The big picture is that Dunleavy and his AGs, reflecting the wishes of right-wing think tanks Outside, want to expand the reach of the so-called Janus case and weaken labor unions.
In the 2018 Janus case, the U.S. Supreme Court ruled that those who are not union members can’t be required to pay an “agency fee” as a substitute for union dues. Dunleavy and Clarkson and now Taylor claim to know that the Supreme Court really wanted to make a broader ruling, so that union members can stop paying dues whenever they wanted, instead of being able to do so once a year, which is the practice in the Alaska government.
The Dunleavy administration admitted in court that it consulted with right-wing think tanks Outside, but not with the Alaska State Employees Association when it started the anti-union crusade in 2019.
It was a coordinated effort. On the same day that Carkson sent his legal opinion to Dunleavy, Kelly Tshibaka, then the administration commissioner, sent an email to state employees saying the state would soon refuse to deduct union dues unless the workers signed new forms the state would create. Tshibaka did not contact ASEA.
The Dunleavy administration sued ASEA a month later, claiming that because of the Janus ruling, the state had to abandon the dues collection procedures in the state labor contract.
Dunleavy, Clarkson and Tshibaka wanted employees to sign documents claiming workers knew they were waiving their “First Amendment right not to pay union dues and fees” by agreeing to pay union dues.
Dunleavy said he wanted “to ensure state employees’ free speech rights are protected.”
The Dunleavy administration admitted in court that it did not consult with ASEA about any of this, but it did consult with the same Outside right-wing think tanks that consulted with Clarkson before he formed his legal opinion.
“The state created a ‘Cease Union Dues Deduction’ form and emailed it to twelve ASEA members who had contacted the state in response to Commissioner Tshibaka’s emails. Some of them, union members who had paid dues to ASEA through payroll deductions and had signed dues authorization forms that included the one-year commitment and the ten-day revocation period, requested that the state stop deducting union dues from their paychecks,” the Supreme Court ruling said.
In February 2021, Anchorage Superior Court Judge Gregory Miller ruled against the state and rejected the Dunleavy administration assertion that the First Amendment rights of workers had been violated by voluntarily paying union dues. The Alaska Supreme Court has now upheld that ruling.

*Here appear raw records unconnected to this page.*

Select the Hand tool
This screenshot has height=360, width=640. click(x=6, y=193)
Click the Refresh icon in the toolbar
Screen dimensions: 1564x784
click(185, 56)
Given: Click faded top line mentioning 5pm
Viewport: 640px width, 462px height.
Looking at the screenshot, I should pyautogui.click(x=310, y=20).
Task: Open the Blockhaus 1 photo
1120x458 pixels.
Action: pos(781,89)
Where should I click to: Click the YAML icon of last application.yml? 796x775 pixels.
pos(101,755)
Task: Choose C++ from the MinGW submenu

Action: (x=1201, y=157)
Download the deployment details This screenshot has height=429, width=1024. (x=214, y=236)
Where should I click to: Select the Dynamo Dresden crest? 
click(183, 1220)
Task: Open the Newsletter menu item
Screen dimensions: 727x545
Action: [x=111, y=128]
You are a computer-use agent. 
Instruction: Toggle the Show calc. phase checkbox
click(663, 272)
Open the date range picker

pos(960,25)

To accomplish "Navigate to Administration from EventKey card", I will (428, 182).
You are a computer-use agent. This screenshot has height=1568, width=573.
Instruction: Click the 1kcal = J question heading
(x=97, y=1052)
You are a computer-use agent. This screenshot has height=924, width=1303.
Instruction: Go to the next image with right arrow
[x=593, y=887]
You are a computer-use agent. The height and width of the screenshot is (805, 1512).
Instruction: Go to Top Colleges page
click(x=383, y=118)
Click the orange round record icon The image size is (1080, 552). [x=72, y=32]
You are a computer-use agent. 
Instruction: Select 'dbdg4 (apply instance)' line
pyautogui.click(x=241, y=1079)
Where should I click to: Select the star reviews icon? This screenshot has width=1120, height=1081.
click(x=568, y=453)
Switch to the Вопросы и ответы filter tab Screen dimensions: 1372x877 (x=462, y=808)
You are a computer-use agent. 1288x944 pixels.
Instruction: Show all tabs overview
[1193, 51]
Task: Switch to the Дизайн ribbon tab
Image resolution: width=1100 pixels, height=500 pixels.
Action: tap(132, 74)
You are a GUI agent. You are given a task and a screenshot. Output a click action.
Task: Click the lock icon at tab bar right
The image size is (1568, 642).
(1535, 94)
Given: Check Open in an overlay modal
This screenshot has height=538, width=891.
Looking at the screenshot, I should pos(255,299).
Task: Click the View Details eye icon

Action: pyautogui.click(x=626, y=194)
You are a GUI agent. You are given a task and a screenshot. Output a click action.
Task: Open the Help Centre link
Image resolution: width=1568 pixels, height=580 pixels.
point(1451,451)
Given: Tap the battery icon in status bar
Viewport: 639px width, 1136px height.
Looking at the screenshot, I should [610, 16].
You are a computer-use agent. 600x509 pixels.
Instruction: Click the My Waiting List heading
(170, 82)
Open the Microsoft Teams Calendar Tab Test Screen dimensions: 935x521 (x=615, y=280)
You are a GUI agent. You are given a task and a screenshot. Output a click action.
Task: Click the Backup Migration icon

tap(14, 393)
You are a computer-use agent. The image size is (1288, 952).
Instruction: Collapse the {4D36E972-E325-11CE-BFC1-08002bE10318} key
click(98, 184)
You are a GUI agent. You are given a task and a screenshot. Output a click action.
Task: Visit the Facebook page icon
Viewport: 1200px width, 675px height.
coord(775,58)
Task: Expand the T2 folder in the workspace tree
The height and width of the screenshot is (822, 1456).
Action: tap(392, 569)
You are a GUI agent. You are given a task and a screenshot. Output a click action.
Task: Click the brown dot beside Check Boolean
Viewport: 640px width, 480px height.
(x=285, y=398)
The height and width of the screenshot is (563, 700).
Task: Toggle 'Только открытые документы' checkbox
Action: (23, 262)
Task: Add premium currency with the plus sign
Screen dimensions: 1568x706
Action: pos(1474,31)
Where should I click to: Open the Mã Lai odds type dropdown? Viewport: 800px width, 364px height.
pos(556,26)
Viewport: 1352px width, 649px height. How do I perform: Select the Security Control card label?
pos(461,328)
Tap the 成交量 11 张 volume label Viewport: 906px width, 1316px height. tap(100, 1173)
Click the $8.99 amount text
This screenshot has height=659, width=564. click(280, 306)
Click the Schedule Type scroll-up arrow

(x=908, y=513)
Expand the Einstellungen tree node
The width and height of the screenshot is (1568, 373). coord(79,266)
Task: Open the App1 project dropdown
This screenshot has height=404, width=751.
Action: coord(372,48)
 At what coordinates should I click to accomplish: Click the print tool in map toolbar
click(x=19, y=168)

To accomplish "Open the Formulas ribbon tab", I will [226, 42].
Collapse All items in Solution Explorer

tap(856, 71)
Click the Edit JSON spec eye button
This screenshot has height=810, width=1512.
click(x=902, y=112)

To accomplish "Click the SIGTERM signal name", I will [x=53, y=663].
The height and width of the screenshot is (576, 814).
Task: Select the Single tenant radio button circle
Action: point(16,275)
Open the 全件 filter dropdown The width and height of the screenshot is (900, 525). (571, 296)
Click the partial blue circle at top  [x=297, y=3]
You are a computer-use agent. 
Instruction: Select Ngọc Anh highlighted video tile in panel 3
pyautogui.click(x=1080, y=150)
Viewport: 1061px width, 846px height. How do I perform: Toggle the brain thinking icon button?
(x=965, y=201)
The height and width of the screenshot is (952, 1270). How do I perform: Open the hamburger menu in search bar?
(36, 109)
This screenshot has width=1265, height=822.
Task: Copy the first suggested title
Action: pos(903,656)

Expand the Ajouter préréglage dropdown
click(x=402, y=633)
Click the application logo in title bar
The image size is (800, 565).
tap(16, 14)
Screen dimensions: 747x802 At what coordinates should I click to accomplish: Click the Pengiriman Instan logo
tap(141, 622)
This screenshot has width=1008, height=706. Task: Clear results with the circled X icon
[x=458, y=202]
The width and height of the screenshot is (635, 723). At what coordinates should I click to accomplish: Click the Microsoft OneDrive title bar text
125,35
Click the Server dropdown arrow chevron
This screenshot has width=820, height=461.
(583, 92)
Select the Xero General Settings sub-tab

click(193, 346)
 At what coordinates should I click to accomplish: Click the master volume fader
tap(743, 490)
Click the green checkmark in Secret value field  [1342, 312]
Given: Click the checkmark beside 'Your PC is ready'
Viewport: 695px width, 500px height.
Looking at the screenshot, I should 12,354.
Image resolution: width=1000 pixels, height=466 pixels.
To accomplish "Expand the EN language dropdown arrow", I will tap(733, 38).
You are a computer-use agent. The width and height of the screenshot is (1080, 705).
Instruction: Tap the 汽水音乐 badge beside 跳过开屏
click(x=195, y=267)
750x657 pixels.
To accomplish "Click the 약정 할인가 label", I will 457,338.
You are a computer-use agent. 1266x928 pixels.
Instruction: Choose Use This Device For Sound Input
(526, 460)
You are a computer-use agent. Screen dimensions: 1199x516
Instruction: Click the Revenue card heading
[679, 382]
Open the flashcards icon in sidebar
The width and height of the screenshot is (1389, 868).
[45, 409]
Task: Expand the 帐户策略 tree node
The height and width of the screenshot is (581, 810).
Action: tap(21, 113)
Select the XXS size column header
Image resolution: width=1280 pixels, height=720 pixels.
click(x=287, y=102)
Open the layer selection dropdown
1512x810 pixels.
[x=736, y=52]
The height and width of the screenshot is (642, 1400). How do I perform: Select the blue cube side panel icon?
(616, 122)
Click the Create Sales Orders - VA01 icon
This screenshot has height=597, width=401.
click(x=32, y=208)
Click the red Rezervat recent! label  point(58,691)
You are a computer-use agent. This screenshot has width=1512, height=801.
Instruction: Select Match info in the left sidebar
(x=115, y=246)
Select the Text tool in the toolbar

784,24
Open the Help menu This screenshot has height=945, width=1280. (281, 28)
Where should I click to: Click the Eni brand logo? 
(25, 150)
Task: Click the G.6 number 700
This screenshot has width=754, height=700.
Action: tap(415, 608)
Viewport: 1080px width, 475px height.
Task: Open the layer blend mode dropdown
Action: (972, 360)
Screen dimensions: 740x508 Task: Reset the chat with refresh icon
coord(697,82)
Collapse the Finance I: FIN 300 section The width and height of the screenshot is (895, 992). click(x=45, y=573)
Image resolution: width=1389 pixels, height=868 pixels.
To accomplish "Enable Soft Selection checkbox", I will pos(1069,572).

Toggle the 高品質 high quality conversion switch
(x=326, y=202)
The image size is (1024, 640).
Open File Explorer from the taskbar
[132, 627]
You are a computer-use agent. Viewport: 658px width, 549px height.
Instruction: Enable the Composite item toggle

The court rejected the Dunleavy claims that it showed no “animus” toward unions.
“But we see abundant evidence of anti-union animus,” the Alaska Supreme Court said.
“The state espoused its sweeping interpretation of Janus and began unilaterally changing dues deduction procedures only after a change in administration; the new administration consulted with Outside special interest groups but did not consult or negotiate with ASEA, with which it had a collective bargaining agreement; the state emailed all employees represented by ASEA to inform them (incorrectly) about their First Amendment rights and about union members (fictitious) rights to immediately stop payroll dues deductions, again without first consulting ASEA: the state made changes only to dues deduction procedures, not to other union-related employee payroll deductions; and the state actually stopped collecting dues from ASEA members outside their contractual revocation windows and did not inform ASEA.”
This losing crusade should have ended when Clarkson texted himself out of a job. But Dunleavy has continued under the guise of “freedom,” blowing hundreds of thousands of dollars that could have been spent to help Alaskans.